▶ WORK TO BE COMPLETED
No pictures, please. Copy exactly the lines from the one with "Given: Click the PEI 3 abrasion rating icon" through the final line below.

BEGIN INPUT FOR THIS TASK

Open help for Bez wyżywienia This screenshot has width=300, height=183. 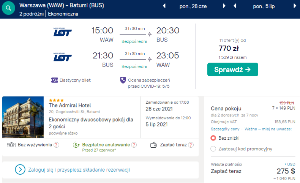point(56,145)
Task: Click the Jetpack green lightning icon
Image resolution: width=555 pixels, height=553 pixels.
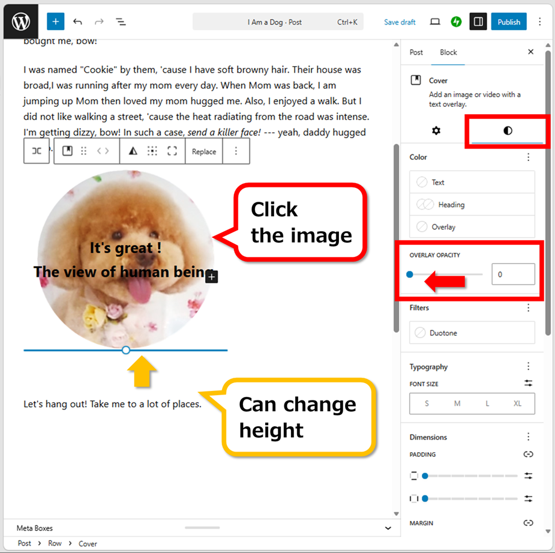Action: (457, 22)
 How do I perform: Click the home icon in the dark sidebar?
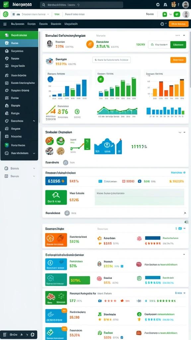point(7,106)
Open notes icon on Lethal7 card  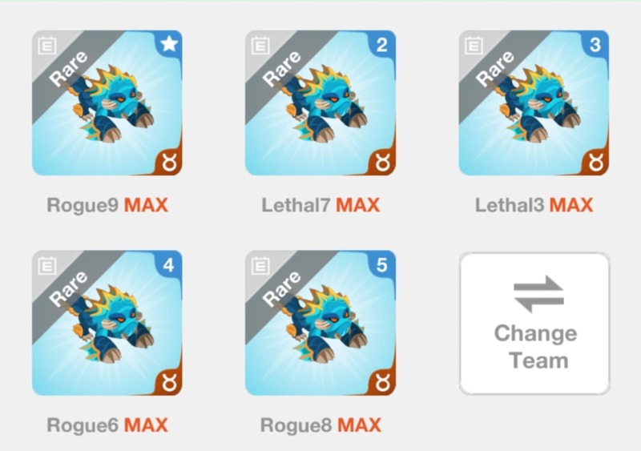(x=260, y=46)
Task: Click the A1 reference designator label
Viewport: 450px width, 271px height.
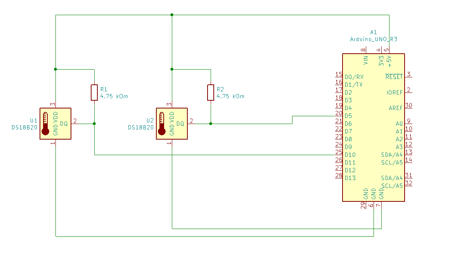Action: pyautogui.click(x=373, y=32)
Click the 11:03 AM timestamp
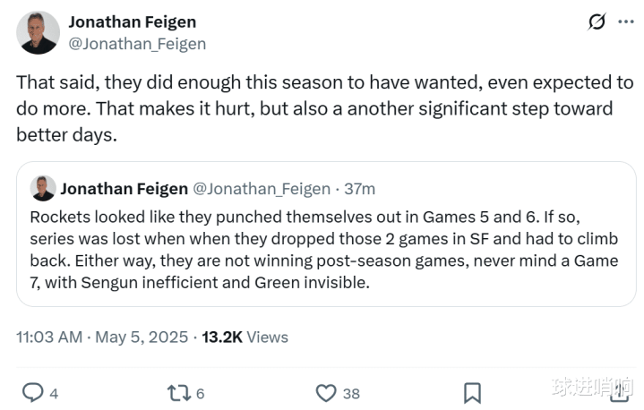The width and height of the screenshot is (644, 410). coord(48,337)
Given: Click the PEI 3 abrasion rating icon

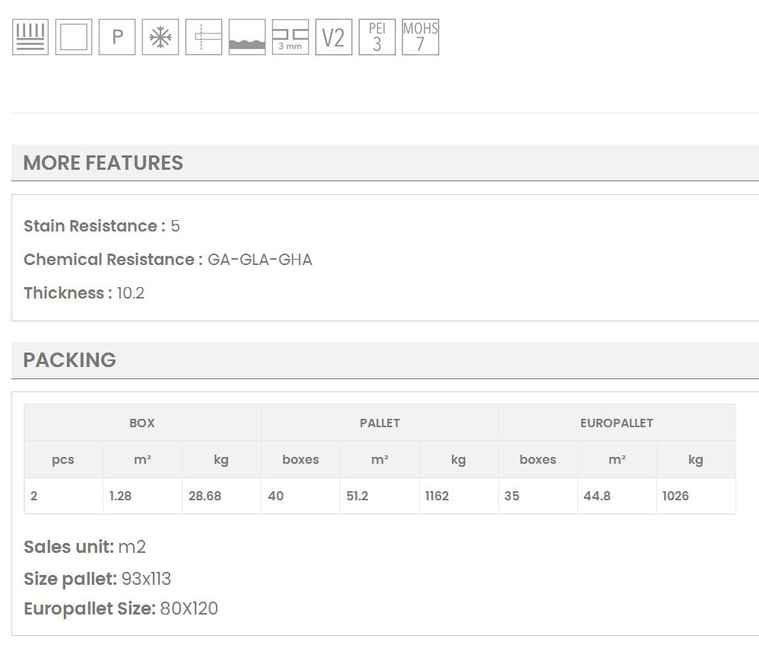Looking at the screenshot, I should (x=377, y=37).
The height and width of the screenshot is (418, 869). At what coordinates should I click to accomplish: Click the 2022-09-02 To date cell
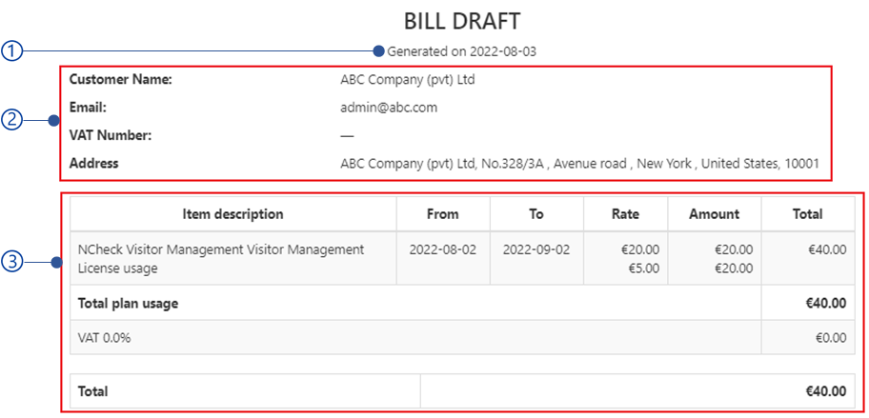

END INPUT FOR THIS TASK

▶ ANSWER FOR THE TASK
Given: Click the PEI 3 abrasion rating icon

Looking at the screenshot, I should (x=377, y=37).
The height and width of the screenshot is (418, 869). At what coordinates should I click to accomplish: Click the 2022-09-02 To date cell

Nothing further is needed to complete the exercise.